■ **Your objective**: Using the records below, write out only the lines from the line containing "The image size is (367, 509)." up to and including the line containing "Viewport: 1120px width, 1089px", exactly, with no pictures.

Data excerpts
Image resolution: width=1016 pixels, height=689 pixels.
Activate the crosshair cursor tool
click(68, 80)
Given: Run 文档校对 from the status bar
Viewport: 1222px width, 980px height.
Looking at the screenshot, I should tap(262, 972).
---
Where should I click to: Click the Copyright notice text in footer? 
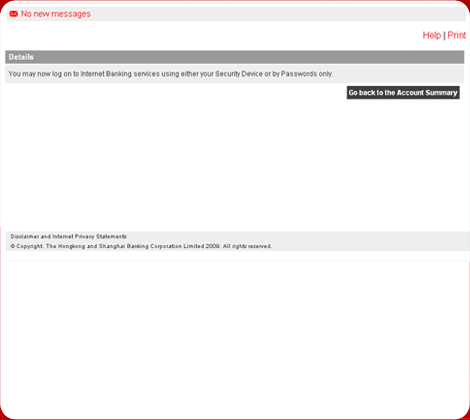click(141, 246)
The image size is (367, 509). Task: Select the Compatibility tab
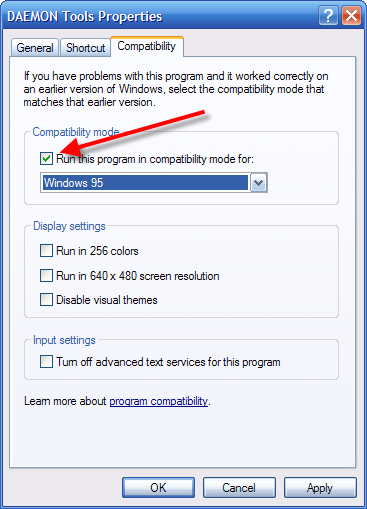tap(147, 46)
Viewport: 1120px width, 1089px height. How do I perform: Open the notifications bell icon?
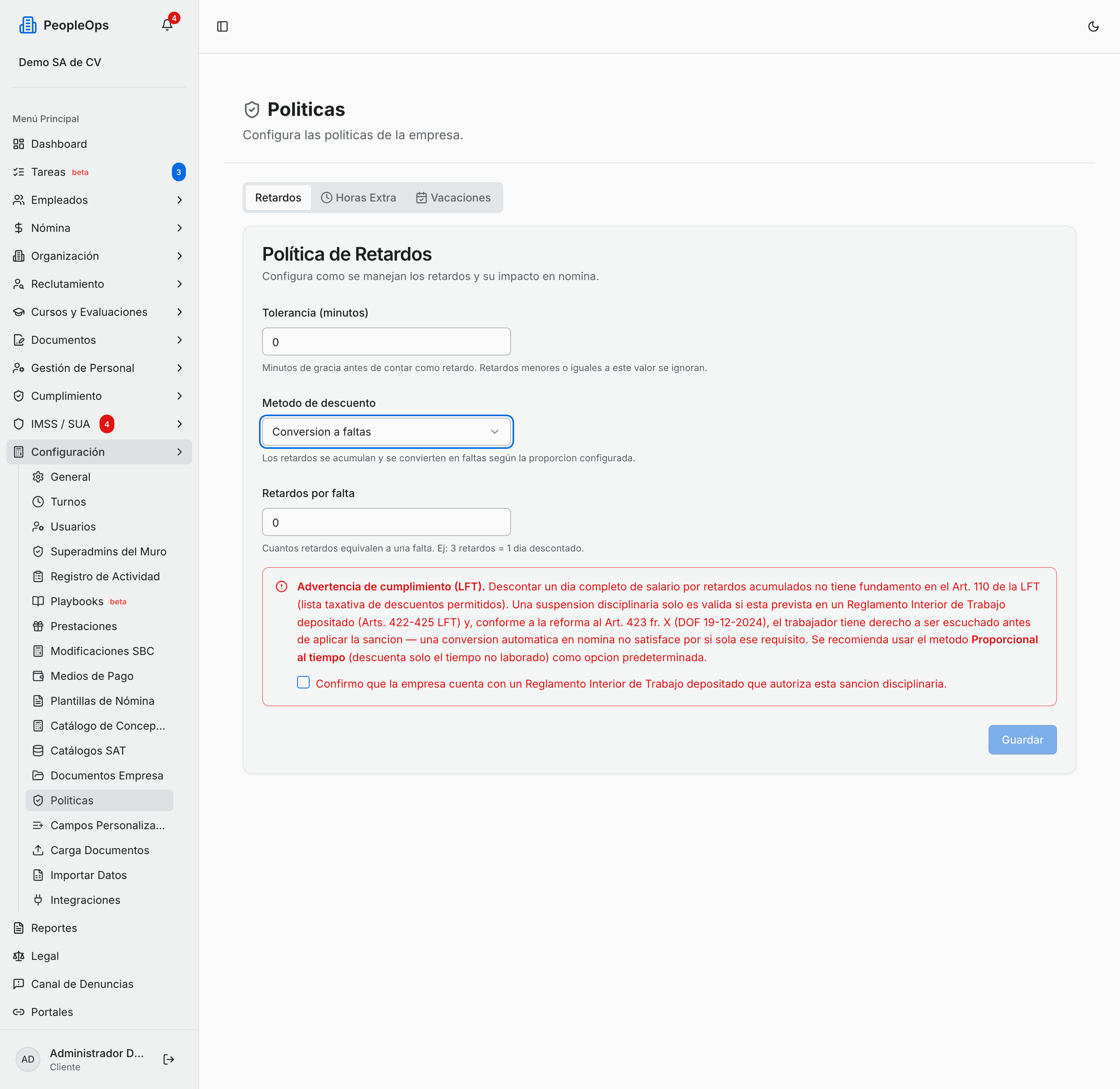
==
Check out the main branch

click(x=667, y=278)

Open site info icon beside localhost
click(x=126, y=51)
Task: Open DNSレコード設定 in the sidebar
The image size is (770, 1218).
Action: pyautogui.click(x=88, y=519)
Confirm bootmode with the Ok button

■ **Answer to the problem**:
The image size is (367, 509). Task: Select the Compatibility tab
tap(147, 46)
Viewport: 1120px width, 1089px height. How do I perform: Open the notifications bell icon?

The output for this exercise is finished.